ABA Panel Calls for 'Gatekeeper' Office on BSA

WASHINGTON — An industry task force recommended Thursday the creation of a new government office to coordinate Bank Secrecy Act requirements and compliance.

The American Bankers Association task force, which includes some of the top anti-money-laundering bank officials in the country, said such an office should have more power than the Financial Crimes Enforcement Network.

The group said this "gatekeeper" office's primary responsibilities would include developing a national BSA policy, overseeing compliance and enforcement, issuing all BSA-related regulations, and facilitating cooperation with banks, banking regulators, and law enforcement agencies.

"You have so many regulatory entities that govern this that it's subject to interpretation, and it's almost governed differently at all levels. We wanted to get more consistency in the process," said Rick Maltz, the chief risk officer at Bangor Savings Bank in Maine and a member of the task force, the ABA's committee on BSA reform.

The committee includes two former directors of the Financial Crimes Enforcement Network: William Fox, senior vice president and global anti-laundering executive for Bank of America Corp., and Robert Werner, a managing director at Merrill Lynch & Co. Inc.
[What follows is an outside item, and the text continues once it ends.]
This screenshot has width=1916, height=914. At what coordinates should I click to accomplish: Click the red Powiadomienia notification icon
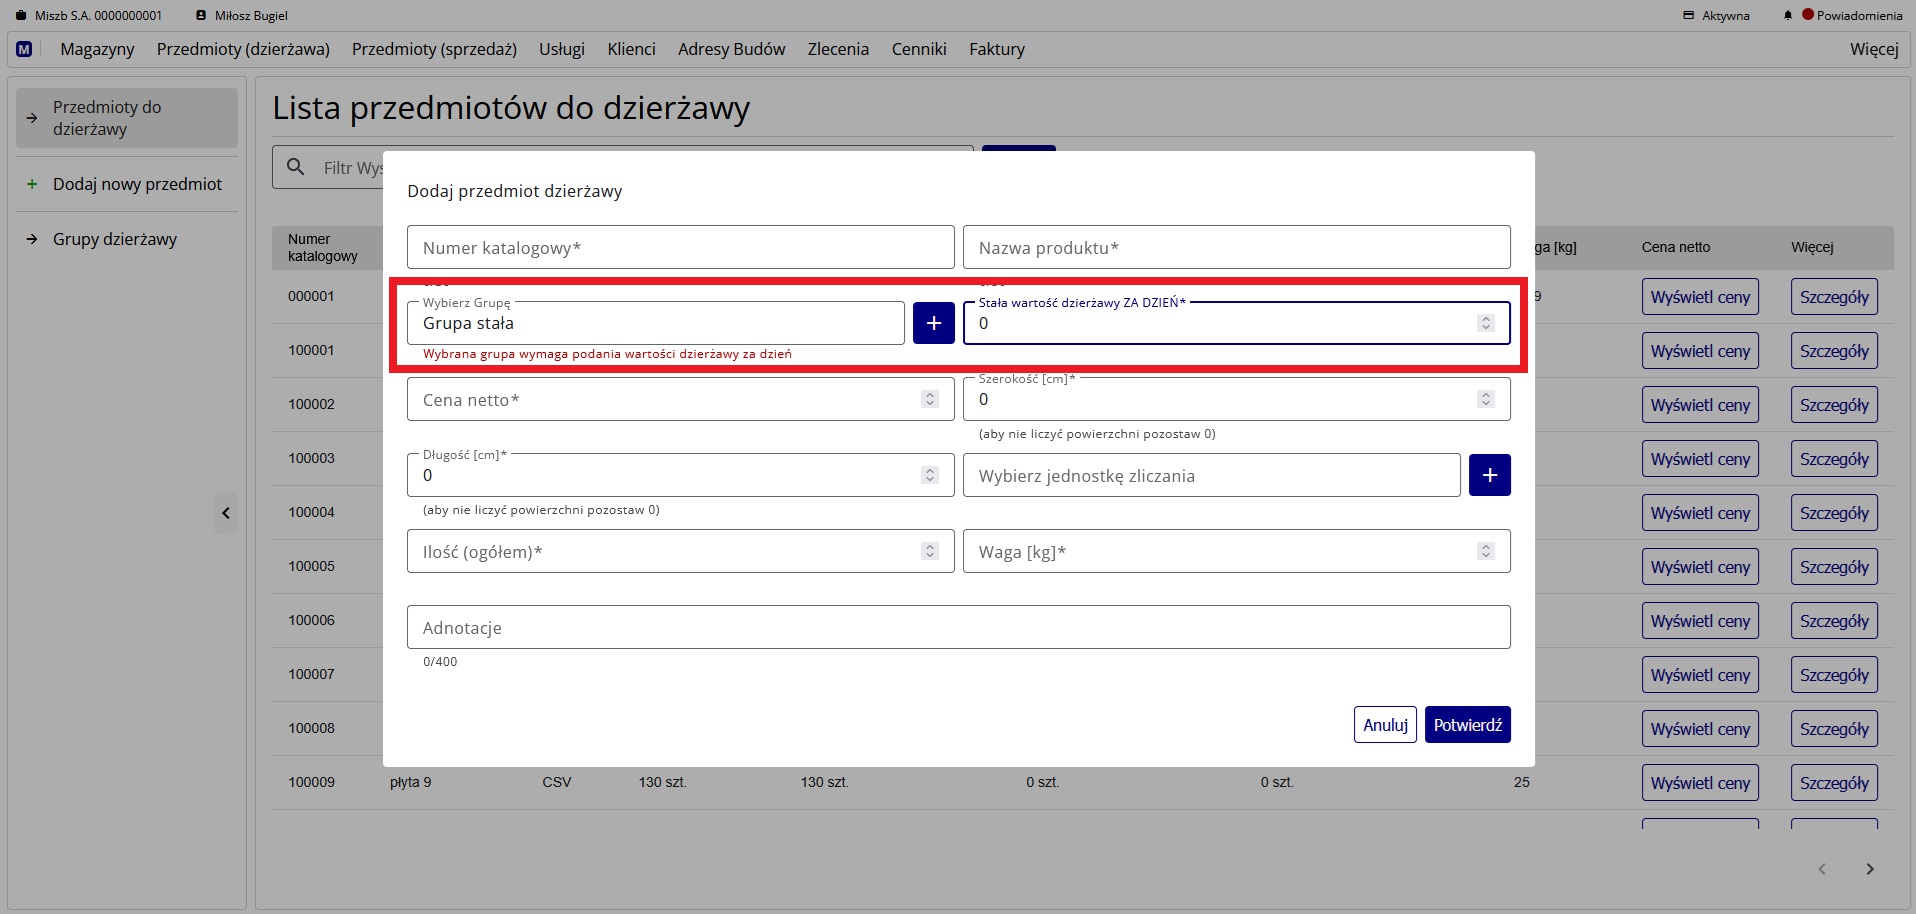point(1808,15)
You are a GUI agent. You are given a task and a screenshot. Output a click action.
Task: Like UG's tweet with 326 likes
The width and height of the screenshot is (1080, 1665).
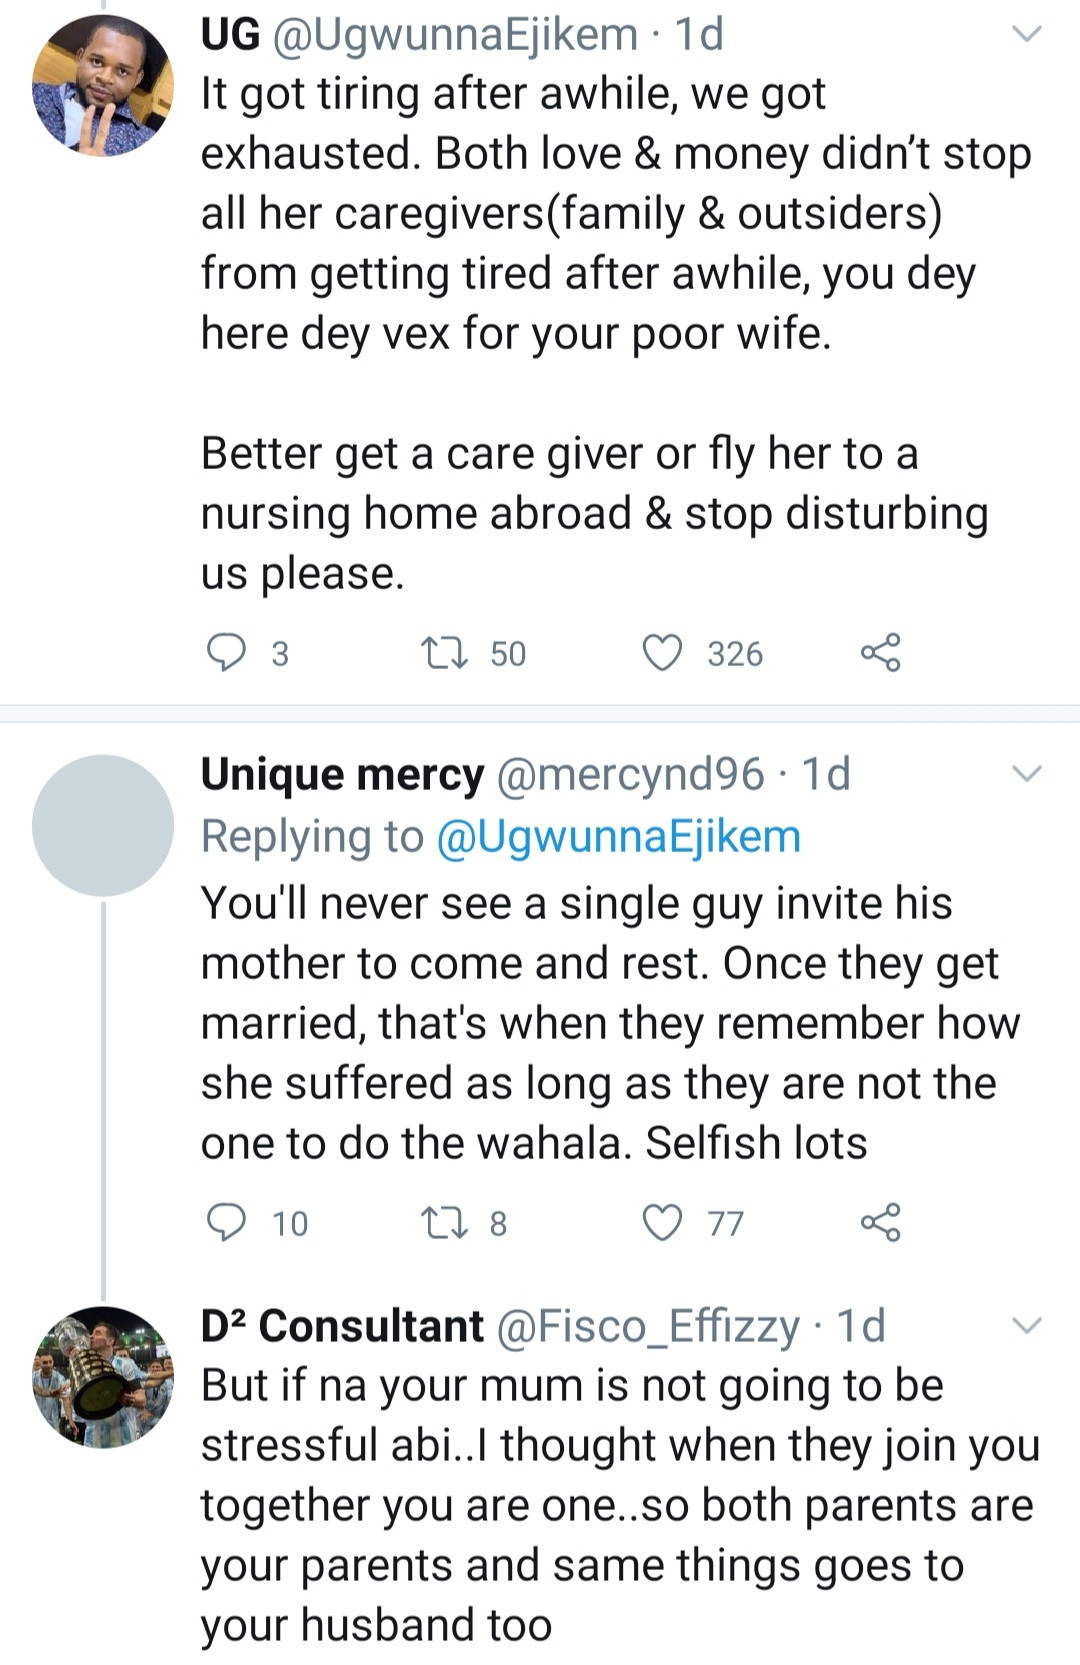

It also includes William Langford, senior vice president and director of global anti-laundering for JPMorgan Chase & Co. and a former top Fincen official, and Rick Small, head of anti-laundering for American Express Co. and a former top AML official at the Federal Reserve Board.

Until the housing crisis, anti-laundering compliance was a hot topic in the financial services industry since the Sept. 11 attacks. But the industry has complained that oversight has focused too much on whether banks report every single suspicious transactions and not enough on weeding out financial crime. The ABA group also said laundering policy, which is set jointly by the banking agencies, Fincen, and the Treasury Department, involves too many players with conflicting agendas.

The recommendation for a new BSA office came as part of a broader report calling for an overhaul of the anti-laundering system. The group also recommended giving banks more deference to design a BSA program that fits an institution's unique risks, better validation of the utility of BSA reporting, and avoiding law enforcement sanctions that end up imposing new compliance standards on the whole industry.

Wayne Abernathy, the ABA's executive vice president for financial institutions policy, who was involved in writing the report, said the new oversight body would shift the emphasis away from reporting and more toward implementing the most effective BSA policy.

The gatekeeper is viewed as part ombudsman for the industry and part coordinator of BSA policy.

Mr. Abernathy said the entity could be created either by strengthening Fincen's authority or by establishing a new office within the Treasury or the Federal Reserve, leaving Fincen free to operate as a data repository.

"Frankly, the point of the current system is to gather lots of data on law-abiding people and legal transactions. The point ought to be: Let's focus our resources on the crimes and the crooks," Mr. Abernathy said. "In order to that, you have to have an agency that knows that that is their duty. Their duty is not to make sure that reports are being collected. Their duty and job is to make sure that financial crime is being fought."

Yet Mr. Abernathy said the group did not want to define the oversight role too specifically. The report will be distributed to members of Congress and the new administration.

"We didn't want to put too fine a point on it, because we wanted to leave enough flexibility for Congress to figure out what to do," he said.

In a statement e-mailed to American Banker, Fincen Director James H. Freis Jr. defended the current role of the agency, a bureau within the Treasury.

"The report details many points of common ground on which Fincen staff and our industry partners have already been working," Mr. Freis said. "There are invaluable synergies that come from Fincen's position within the Treasury Department at the intersection of the regulators, law enforcement, and all the sectors of the financial industry."